>> START AVAILABLE RECORDS
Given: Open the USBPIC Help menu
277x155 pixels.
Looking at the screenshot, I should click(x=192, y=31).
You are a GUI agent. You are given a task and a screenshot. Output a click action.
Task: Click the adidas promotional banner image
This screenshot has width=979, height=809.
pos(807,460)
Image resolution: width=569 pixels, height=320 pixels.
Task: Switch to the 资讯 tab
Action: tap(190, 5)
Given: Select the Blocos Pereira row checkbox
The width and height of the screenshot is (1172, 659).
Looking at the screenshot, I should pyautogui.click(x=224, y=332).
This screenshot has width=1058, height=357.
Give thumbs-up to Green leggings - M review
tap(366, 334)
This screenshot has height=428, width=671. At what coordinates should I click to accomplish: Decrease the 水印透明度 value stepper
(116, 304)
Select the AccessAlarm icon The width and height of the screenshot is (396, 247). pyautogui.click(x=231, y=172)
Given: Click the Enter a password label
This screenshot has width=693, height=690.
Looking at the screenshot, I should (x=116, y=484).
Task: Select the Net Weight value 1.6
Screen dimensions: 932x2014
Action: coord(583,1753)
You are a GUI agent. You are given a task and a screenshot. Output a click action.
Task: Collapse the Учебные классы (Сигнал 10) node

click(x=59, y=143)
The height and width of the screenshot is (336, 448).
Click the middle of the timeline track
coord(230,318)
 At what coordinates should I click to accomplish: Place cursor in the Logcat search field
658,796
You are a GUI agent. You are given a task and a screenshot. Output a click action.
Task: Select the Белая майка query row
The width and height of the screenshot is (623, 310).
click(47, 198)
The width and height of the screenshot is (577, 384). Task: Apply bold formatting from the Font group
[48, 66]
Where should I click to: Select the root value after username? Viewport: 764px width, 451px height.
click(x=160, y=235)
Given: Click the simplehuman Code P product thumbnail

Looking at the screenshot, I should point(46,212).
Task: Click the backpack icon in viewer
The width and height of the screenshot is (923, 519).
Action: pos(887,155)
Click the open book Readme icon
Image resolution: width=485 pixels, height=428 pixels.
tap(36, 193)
>> END AVAILABLE RECORDS
■ INSTRUCTIONS FOR THE TASK
Swap "GUI agent" for "interface agent" in the part that opens with the line containing "Given: Click the Enter a password label" and closes with the last of the entries, leaving everything else unchanged. Give back only that part.

■ SOLUTION
Given: Click the Enter a password label
This screenshot has width=693, height=690.
Looking at the screenshot, I should (x=116, y=484).
Task: Select the Net Weight value 1.6
Screen dimensions: 932x2014
Action: coord(583,1753)
You are a interface agent. You are given a task and a screenshot. Output a click action.
Task: Collapse the Учебные классы (Сигнал 10) node

click(x=59, y=143)
The height and width of the screenshot is (336, 448).
Click the middle of the timeline track
coord(230,318)
 At what coordinates should I click to accomplish: Place cursor in the Logcat search field
658,796
You are a interface agent. You are given a task and a screenshot. Output a click action.
Task: Select the Белая майка query row
The width and height of the screenshot is (623, 310).
click(47, 198)
The width and height of the screenshot is (577, 384). Task: Apply bold formatting from the Font group
[48, 66]
Where should I click to: Select the root value after username? Viewport: 764px width, 451px height.
click(x=160, y=235)
Given: Click the simplehuman Code P product thumbnail

Looking at the screenshot, I should point(46,212).
Task: Click the backpack icon in viewer
The width and height of the screenshot is (923, 519).
Action: pos(887,155)
Click the open book Readme icon
Image resolution: width=485 pixels, height=428 pixels.
tap(36, 193)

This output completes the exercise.